Hacker News Clone

JavaScript’s internal character encoding: UCS-2 or UTF-16?

by mathias on 1/20/2012, 12:03 PM with 15 comments

by __alexs on 1/20/2012, 1:10 PM
> Both UCS-2 and UTF-16 are character encodings for Unicode.
UCS-2 is not an encoding that is generally compatible with Unicode. It's kind of like saying that 7-bit ASCII and UTF-8 are character encodings for Unicode.

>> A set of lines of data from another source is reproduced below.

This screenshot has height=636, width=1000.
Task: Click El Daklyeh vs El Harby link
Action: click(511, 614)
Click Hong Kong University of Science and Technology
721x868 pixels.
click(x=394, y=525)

by hmottestad on 1/20/2012, 4:09 PM
"It produces a variable-length result of either one or two 16-bit code units per code point"
```
  from the article.
```
"It produces a variable-length result of either one or two 16-bit code units per code point"
```
  from wikipedia.org
```
I feel this should have been quoted or referenced in some way in the article. Or it might just be a very rare case of coincidence.

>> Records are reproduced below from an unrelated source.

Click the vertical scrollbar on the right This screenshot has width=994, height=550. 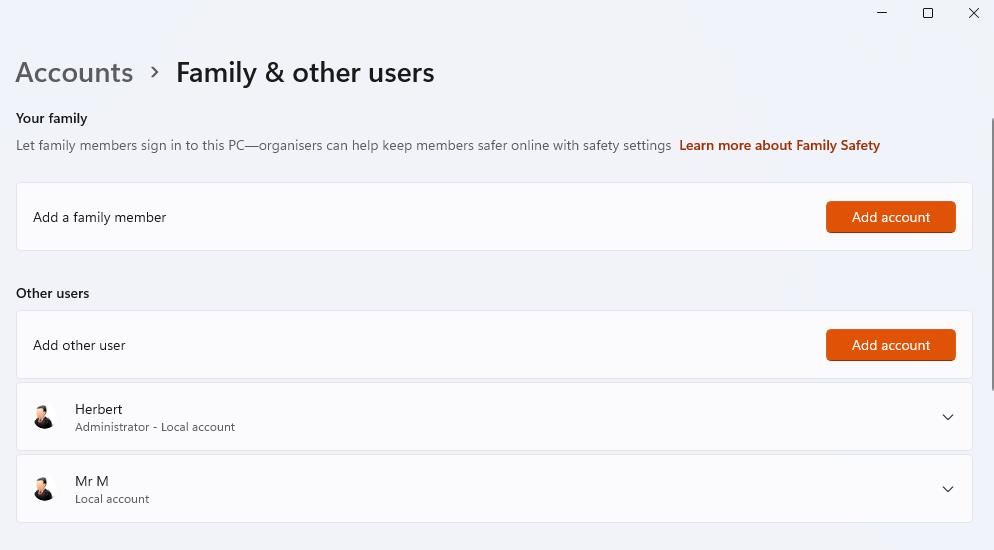click(x=991, y=250)
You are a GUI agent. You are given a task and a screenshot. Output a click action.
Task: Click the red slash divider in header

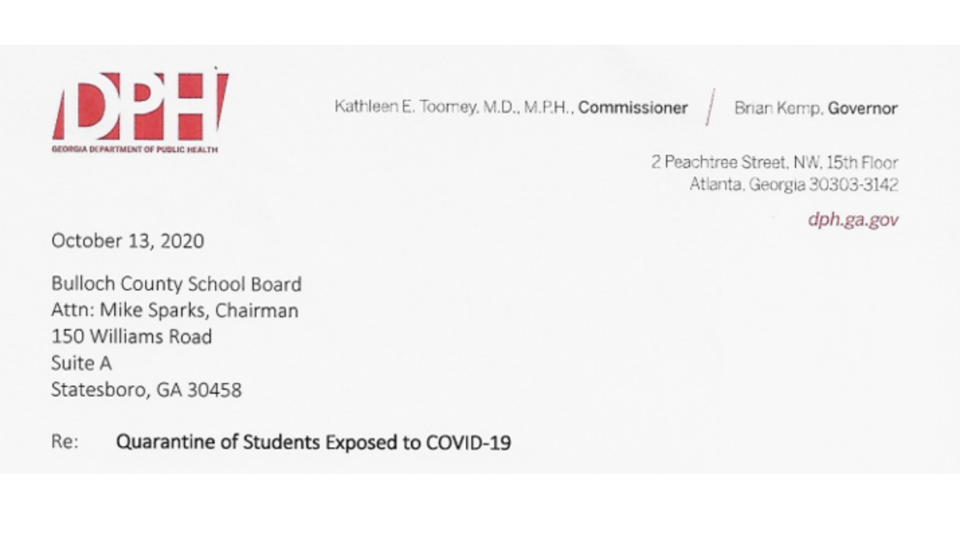click(710, 107)
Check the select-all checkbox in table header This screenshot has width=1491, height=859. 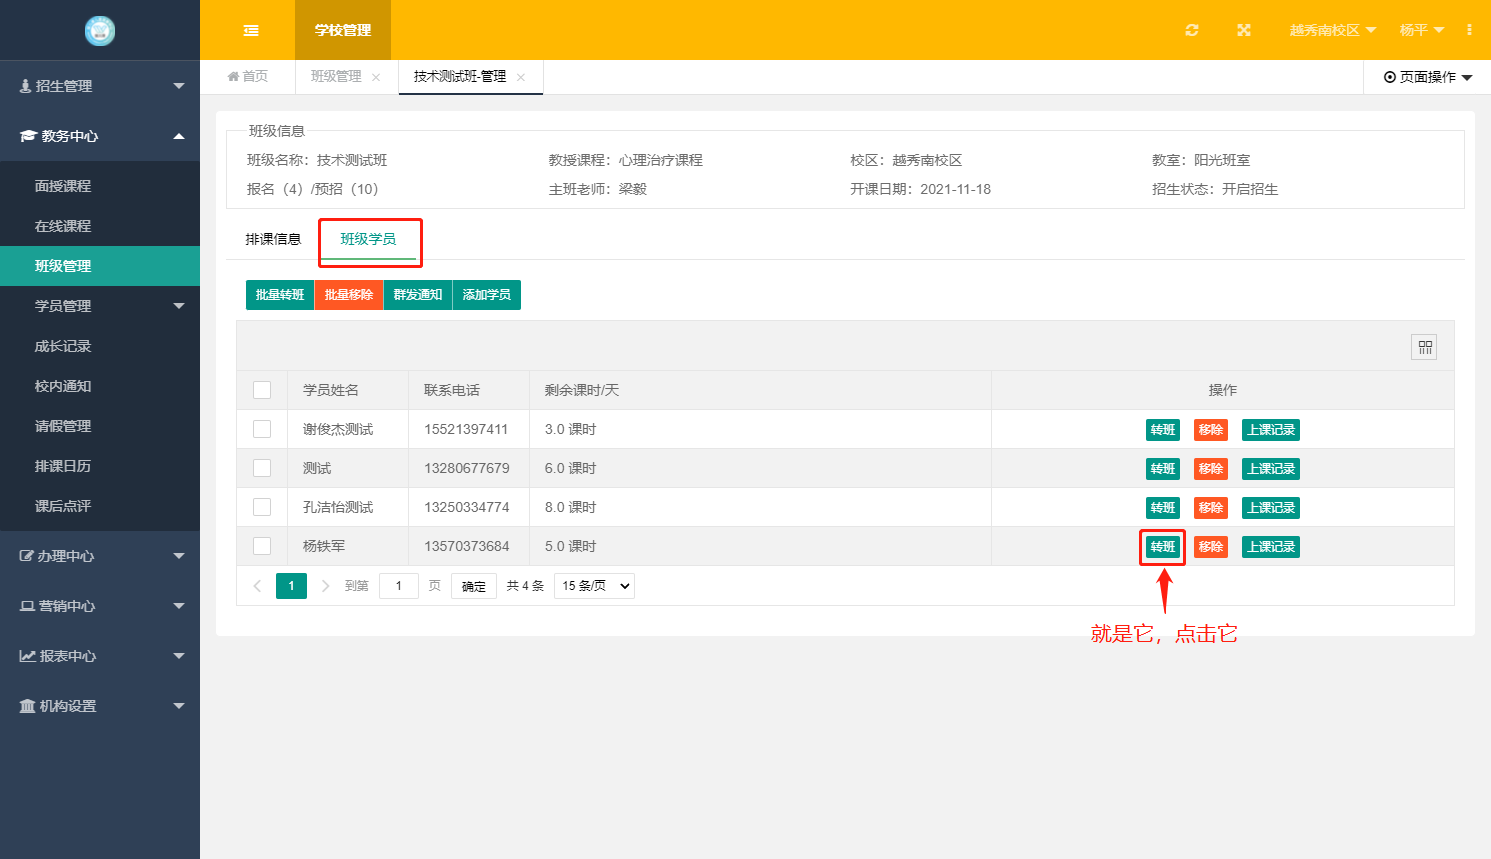click(262, 390)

by lambda on 1/20/2012, 3:54 PM
The encoding is UTF-16, but what it calls "characters" are code units http://unicode.org/glossary/#code_unit, not code points http://unicode.org/glossary/#code_point.

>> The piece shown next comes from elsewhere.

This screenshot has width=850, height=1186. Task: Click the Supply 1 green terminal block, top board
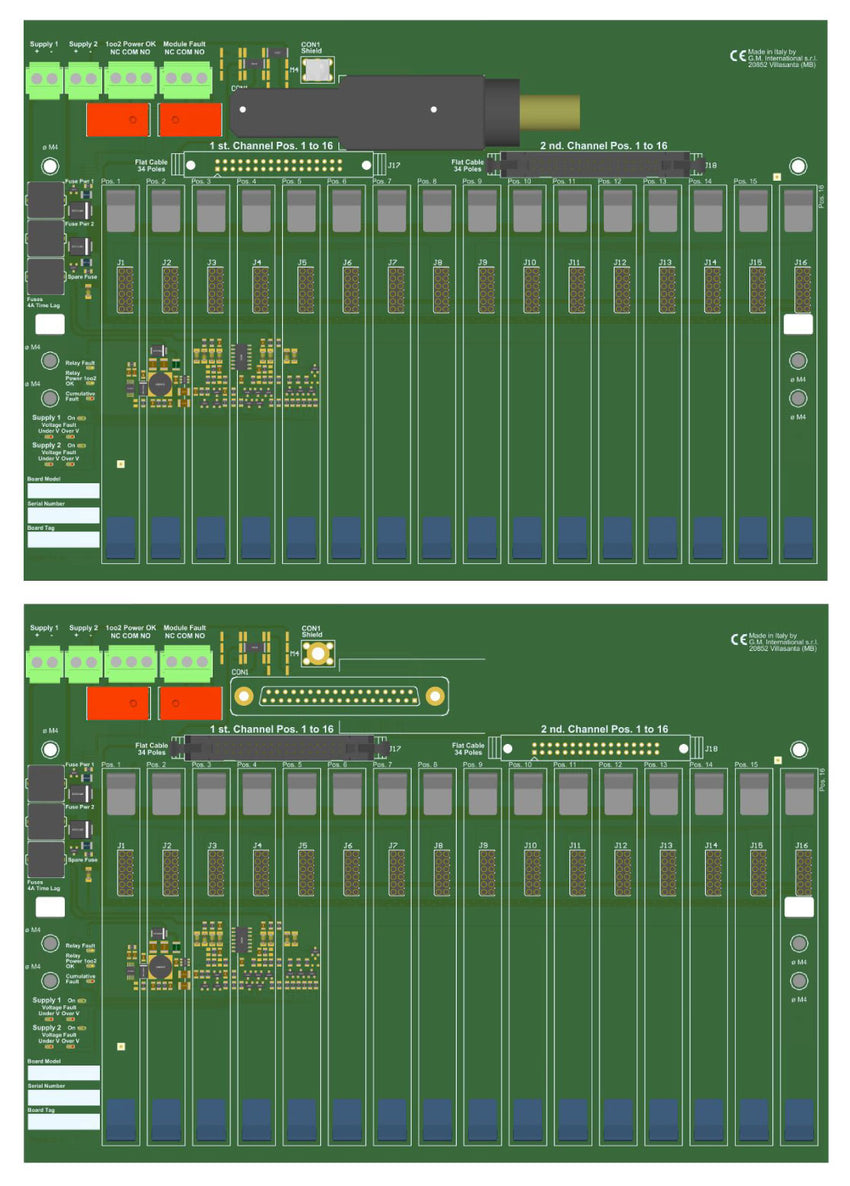(x=44, y=77)
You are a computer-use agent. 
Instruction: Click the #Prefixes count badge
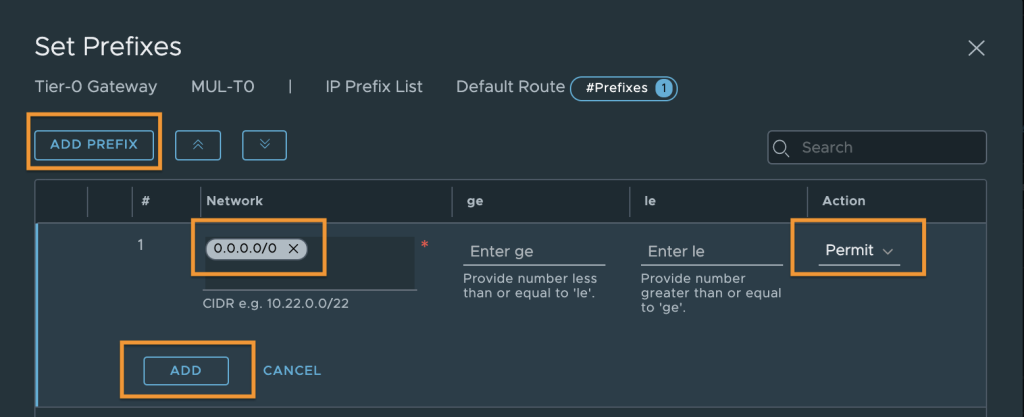[624, 88]
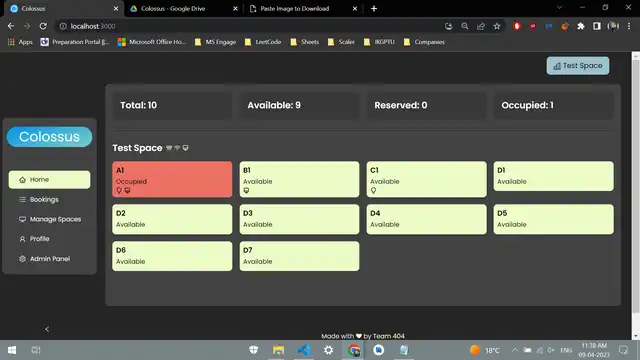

by apaprocki on 1/20/2012, 2:55 PM
For all the gory details about TC-39 work to possibly get rid of this restriction in ECMAScript and support full Unicode, venture to the TC-39 wiki:
http://wiki.ecmascript.org/doku.php?id=strawman:support_full...
by herge on 1/20/2012, 5:12 PM
Why doesn't everybody use UTF-8? How much overhead is incurred in encoding a non-ascii language (say Chinese) in UTF-8 compared to UTF-16?
by patorjk on 1/20/2012, 1:17 PM
Very nice write up. I was actually looking for something like this about a week ago, and was referred to the ECMAScript spec (section 8.4) which talked about "UTF-16 code units" - which I believe is just UCS-2. If this is the case, I kind of wonder if the spec should be updated to make things a little more clear, since the issue isn't straight forward for those who don't know a lot about unicode.
by yonran on 1/20/2012, 5:47 PM
This means that for applications that want to store binary data as efficiently as possible in localStorage (e.g. Offline Wikipedia https://news.ycombinator.com/item?id=3409512), you can pack two bytes into each string character. ECMAScript strings are just arrays of 16-bit unsigned integers (e.g., '\ud800' is a valid JS string but is not valid UTF-16).